With Rob Kelley hurt, the Redskins need a new RB — and a lot more from Samaje Perine, too

Jay Gruden announced Monday that Rob Kelley will miss at least a few games, and possibly land on the injured reserve. That means the Redskins need much more out of rookie Samaje Perine, and that the team will need to sign a free agent running back. 

Kelley has been dealing with injuries throughout the season. First came broken ribs and then an ankle injury, but injuries to both his knee and ankle in Sunday's loss to the Vikings landed the second-year pro on crutches and with a boot on his left foot. Considering it's Week 11, and the coach suggested IR to be an option, Kelley's season might be over. 

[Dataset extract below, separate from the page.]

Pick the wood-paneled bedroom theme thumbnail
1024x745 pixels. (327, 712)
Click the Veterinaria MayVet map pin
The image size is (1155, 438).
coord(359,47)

MORE REDSKINS: MVPs FROM EACH GAME 

Chris Thompson remains the most important running back in Washington, but the offense also requires a different type of runner to operate at its best. That means somebody that can run downhill, between the tackles. 

Now that somebody will be Samaje Perine. 

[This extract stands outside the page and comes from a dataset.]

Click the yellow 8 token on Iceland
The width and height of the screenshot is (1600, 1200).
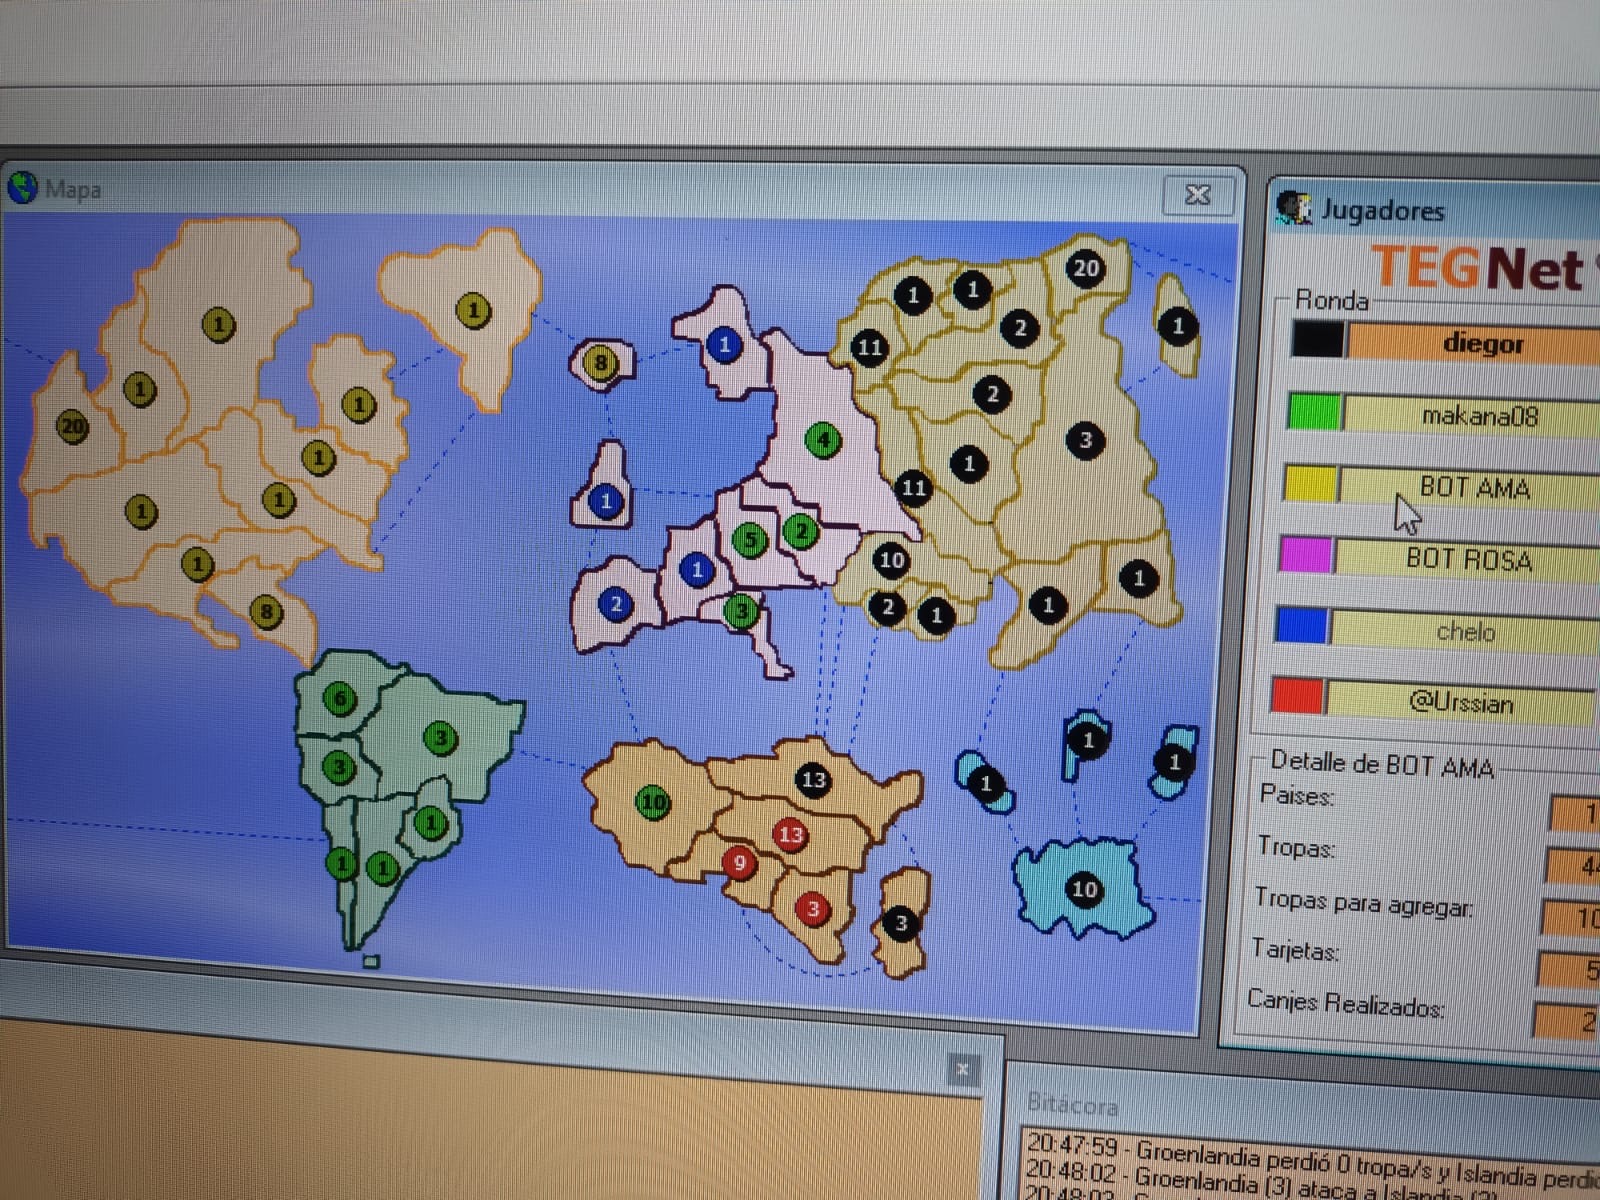pyautogui.click(x=600, y=362)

Fumbles have been an issue for the rookie out of Oklahoma, but against Minnesota, he looked effective. In that game, he ran nine times for 35 yards and added one catch for 25 yards. 

With Kelley out, Gruden believes simply that Perine must be better for the Redskins, and that the young player can deliver. On the season, Perine has rushed 66 times for 210 yards with one touchdown reception.

"I just want to see more production. That’s all, and he’s got to get the opportunity," Gruden said. "We’ve got to see, like I said, if we have a guy unblocked in the hole, it’s run him over or make him miss, something, or make sure we continue to get positive yards and keep the chains in favorable down and distance and avoid the negative plays. He’s going to get better and better the more reps he gets and the more carries."

The current roster only holds two healthy RBs, which means the team also must sign another running back.

"We’ll have to go get one, for sure. Whether we claim one on a practice squad or pick up a free agent, have some workouts, we’ll have to get another one in here quickly," Gruden said. 

As injuries ravaged the offensive line, Washington was forced to cut Mack Brown three weeks ago prior to the loss to the Cowboys. Brown then signed with the Vikings. The guess here is the Redskins wish they still had Brown, a young player with promise and speed. 

One name to watch: Jonathan Williams. A second-year pro currently stashed on the Broncos practice squad, Williams had an impressive preseason with Buffalo. Last season, he played 11 games with the Bills.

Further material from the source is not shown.